# Problem description
Print exactly those lines that run from the beginning of the data to the line bearing "Click the article", inclusive.
=== Section Start ===
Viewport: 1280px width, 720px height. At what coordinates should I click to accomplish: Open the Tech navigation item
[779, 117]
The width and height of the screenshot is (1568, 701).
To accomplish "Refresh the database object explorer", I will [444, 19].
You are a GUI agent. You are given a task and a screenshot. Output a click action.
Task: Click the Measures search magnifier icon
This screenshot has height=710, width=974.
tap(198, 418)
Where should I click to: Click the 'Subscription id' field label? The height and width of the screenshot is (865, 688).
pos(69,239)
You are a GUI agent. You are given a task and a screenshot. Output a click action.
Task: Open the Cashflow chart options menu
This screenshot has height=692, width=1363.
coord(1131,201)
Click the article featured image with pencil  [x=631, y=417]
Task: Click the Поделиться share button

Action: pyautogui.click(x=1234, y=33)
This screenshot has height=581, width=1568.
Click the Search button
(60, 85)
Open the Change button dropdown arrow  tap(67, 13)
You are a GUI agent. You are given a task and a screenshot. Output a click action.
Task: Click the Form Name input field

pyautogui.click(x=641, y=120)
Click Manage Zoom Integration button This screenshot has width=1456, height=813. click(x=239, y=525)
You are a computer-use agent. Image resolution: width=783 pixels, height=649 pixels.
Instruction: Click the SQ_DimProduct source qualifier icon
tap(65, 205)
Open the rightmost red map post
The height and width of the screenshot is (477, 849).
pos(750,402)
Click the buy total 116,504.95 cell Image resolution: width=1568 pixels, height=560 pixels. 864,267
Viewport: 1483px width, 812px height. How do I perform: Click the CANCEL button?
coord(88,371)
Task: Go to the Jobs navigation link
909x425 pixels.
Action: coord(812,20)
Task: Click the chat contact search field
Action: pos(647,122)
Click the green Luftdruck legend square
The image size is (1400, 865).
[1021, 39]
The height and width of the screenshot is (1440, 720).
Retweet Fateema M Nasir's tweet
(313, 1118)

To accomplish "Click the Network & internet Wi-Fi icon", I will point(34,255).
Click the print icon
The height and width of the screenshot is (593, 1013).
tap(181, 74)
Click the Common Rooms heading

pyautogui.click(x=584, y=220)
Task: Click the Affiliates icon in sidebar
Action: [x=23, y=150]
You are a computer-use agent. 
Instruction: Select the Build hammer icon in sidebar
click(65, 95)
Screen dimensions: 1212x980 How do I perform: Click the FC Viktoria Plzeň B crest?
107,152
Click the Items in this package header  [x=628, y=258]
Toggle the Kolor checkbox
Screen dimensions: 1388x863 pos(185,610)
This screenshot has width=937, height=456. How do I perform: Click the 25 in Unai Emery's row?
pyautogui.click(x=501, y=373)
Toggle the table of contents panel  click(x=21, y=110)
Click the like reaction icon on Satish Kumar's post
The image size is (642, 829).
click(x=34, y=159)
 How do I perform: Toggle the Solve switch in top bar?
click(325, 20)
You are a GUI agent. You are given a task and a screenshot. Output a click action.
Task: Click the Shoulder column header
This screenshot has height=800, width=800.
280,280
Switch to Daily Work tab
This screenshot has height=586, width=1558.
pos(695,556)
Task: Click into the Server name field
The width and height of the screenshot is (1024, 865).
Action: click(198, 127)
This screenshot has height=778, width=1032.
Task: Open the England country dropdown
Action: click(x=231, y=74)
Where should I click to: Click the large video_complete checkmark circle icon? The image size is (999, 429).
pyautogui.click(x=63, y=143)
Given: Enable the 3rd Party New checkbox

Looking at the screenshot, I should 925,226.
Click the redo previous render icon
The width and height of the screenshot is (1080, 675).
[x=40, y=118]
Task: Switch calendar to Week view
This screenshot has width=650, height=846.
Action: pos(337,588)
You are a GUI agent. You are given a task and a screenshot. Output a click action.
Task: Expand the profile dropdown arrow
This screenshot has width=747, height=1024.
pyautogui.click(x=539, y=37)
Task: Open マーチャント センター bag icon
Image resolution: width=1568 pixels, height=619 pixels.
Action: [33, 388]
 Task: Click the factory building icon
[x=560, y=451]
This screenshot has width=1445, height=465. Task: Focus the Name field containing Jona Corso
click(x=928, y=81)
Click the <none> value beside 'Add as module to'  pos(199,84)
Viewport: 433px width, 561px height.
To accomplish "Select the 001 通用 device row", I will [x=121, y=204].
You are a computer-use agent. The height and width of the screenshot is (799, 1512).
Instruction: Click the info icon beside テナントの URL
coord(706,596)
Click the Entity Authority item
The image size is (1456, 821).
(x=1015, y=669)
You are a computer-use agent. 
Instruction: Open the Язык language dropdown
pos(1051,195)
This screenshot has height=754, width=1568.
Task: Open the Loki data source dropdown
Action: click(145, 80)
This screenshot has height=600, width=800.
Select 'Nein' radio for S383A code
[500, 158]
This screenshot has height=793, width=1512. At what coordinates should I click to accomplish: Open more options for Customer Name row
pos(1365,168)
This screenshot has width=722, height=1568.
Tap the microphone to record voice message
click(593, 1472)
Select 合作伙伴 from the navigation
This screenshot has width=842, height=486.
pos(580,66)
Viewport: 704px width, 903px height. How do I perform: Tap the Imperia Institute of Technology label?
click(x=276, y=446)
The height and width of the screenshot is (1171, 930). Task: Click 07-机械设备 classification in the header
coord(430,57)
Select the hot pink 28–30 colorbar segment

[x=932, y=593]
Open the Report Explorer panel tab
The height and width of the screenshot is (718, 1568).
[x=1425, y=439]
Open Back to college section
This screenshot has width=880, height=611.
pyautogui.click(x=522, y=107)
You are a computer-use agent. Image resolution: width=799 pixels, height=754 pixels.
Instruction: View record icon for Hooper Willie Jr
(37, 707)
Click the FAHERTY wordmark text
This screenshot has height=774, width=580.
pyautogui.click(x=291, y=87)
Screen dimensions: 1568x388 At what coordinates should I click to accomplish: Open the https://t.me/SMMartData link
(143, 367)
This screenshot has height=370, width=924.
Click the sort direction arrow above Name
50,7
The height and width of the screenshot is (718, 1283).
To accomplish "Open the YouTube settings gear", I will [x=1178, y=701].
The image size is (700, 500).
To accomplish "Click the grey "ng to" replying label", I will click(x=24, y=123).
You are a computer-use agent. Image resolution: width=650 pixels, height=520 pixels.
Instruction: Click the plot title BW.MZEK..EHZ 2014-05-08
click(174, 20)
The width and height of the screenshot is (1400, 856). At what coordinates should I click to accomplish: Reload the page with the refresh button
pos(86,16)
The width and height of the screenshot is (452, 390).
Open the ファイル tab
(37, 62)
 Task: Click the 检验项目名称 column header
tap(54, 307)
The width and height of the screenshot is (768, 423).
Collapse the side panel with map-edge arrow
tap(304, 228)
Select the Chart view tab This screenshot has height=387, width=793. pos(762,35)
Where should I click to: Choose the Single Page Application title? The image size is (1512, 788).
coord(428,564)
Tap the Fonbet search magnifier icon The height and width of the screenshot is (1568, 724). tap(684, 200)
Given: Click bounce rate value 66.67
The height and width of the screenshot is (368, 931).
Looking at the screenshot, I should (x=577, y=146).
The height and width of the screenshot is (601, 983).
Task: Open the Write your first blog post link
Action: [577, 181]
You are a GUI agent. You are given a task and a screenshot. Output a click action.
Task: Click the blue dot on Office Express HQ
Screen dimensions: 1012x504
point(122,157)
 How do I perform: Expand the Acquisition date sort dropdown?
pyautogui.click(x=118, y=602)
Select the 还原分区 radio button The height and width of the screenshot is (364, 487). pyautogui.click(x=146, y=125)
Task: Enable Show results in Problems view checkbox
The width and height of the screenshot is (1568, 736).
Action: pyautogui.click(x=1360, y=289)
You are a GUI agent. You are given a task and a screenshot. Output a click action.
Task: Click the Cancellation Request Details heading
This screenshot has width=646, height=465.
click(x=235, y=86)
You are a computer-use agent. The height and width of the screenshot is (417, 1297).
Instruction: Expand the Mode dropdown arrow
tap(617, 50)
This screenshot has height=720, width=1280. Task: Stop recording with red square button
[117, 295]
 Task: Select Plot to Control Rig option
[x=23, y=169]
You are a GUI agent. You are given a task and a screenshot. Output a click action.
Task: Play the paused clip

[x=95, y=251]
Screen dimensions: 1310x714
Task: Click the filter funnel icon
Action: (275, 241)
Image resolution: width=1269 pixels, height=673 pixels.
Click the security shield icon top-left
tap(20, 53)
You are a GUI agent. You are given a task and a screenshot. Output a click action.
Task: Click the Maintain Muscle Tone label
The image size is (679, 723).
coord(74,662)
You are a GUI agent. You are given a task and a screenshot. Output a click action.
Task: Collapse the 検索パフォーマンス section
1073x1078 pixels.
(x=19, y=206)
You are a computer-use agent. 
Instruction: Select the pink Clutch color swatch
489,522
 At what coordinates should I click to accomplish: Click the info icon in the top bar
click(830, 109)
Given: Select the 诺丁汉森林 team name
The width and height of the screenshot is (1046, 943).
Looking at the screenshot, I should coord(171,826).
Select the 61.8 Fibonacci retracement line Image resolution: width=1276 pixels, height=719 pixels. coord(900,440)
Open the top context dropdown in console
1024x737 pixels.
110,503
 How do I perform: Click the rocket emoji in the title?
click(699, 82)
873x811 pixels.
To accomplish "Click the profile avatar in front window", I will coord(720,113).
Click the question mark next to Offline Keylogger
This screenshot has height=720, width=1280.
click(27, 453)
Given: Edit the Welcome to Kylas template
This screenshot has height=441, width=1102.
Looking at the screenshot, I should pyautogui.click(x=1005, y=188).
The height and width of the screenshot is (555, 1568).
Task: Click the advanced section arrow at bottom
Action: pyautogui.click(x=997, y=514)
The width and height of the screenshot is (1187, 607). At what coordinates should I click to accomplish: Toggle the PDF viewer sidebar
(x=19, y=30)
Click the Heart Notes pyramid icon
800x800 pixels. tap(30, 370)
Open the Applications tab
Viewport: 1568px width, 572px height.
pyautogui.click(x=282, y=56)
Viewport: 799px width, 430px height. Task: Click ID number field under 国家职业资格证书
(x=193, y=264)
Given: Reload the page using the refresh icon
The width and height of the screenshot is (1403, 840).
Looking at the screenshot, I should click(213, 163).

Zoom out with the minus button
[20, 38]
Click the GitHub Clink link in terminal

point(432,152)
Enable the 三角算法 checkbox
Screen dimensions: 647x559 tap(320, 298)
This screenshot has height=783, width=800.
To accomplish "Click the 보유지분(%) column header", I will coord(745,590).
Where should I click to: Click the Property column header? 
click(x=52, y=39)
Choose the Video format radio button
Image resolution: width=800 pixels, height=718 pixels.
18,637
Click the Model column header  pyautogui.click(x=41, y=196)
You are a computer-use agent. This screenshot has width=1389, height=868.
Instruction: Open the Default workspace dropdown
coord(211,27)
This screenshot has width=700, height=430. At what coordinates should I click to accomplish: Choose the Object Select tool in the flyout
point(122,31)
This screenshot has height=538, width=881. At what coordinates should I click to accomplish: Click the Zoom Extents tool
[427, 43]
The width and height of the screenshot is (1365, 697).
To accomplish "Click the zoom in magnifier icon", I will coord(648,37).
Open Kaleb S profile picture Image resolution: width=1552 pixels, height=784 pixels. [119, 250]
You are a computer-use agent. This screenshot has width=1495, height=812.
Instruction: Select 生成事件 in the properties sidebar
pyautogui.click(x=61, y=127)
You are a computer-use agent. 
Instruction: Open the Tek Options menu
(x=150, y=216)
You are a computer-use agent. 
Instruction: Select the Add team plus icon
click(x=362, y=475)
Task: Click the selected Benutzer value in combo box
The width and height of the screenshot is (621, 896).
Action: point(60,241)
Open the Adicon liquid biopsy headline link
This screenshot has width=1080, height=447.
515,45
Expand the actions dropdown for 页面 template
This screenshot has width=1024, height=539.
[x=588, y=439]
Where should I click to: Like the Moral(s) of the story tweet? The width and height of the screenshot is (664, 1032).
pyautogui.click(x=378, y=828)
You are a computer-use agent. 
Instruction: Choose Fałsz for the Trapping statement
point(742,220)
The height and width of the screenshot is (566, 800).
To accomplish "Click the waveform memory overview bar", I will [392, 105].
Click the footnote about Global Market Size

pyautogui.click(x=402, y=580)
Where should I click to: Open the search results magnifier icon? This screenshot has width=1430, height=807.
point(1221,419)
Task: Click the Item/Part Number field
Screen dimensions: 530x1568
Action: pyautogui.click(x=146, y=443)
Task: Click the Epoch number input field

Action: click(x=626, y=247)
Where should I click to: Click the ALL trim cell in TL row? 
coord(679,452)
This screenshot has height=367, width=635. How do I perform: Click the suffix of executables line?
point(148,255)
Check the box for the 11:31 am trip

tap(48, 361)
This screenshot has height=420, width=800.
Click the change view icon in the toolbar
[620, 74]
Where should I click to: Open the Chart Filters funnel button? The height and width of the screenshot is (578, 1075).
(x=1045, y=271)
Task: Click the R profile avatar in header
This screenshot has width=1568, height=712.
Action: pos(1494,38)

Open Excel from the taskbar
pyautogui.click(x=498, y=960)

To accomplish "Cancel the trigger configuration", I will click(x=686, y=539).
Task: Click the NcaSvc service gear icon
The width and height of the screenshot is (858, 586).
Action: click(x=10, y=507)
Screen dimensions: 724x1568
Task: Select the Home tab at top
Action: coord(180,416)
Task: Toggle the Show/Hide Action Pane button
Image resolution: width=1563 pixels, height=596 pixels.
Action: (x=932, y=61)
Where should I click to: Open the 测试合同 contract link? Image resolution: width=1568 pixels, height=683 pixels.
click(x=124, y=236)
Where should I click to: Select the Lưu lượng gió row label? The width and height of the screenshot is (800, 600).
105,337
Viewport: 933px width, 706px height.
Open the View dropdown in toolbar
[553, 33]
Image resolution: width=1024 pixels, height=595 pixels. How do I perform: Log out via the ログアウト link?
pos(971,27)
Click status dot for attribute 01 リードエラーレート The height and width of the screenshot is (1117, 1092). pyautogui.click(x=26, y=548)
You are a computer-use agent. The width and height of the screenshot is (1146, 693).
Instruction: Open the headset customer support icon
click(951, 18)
=== Section End ===
# Answer box
Viewport: 1280px width, 720px height. At what coordinates should I click to accomplish: Open the Tech navigation item
[779, 117]
The width and height of the screenshot is (1568, 701).
To accomplish "Refresh the database object explorer", I will [444, 19].
You are a GUI agent. You are given a task and a screenshot. Output a click action.
Task: Click the Measures search magnifier icon
This screenshot has height=710, width=974.
tap(198, 418)
Where should I click to: Click the 'Subscription id' field label? The height and width of the screenshot is (865, 688).
pos(69,239)
You are a GUI agent. You are given a task and a screenshot. Output a click action.
Task: Open the Cashflow chart options menu
This screenshot has height=692, width=1363.
coord(1131,201)
Click the article featured image with pencil  [x=631, y=417]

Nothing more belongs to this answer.